**EXERCISE PROMPT:**
In the entries below, how many lines hold the string "agent"? Give only the number.

[Stored records]
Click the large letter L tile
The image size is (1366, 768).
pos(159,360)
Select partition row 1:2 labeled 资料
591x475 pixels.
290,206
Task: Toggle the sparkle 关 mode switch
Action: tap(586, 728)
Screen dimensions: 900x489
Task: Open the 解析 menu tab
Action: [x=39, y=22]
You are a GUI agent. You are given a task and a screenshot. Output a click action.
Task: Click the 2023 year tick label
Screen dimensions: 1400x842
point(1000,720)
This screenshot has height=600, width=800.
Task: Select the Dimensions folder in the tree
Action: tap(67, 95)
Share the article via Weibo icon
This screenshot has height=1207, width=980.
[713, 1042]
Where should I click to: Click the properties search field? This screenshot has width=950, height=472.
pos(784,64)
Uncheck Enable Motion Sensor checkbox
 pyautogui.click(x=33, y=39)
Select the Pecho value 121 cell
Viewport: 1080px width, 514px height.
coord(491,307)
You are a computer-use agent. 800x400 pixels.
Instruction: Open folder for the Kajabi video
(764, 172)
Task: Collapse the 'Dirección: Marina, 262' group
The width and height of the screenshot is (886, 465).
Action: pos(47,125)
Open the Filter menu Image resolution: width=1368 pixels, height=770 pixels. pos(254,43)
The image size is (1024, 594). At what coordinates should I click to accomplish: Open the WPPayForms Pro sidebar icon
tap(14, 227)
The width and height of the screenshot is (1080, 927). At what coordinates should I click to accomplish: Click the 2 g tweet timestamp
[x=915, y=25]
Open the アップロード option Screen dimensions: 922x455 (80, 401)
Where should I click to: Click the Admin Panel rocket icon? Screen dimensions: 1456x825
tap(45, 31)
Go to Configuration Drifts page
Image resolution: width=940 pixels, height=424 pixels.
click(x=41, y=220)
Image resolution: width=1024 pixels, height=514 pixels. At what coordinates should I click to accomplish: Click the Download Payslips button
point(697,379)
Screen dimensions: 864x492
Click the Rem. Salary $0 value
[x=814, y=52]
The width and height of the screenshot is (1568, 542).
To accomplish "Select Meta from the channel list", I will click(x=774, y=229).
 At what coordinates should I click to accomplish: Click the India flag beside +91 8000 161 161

**WORKED SOLUTION:**
2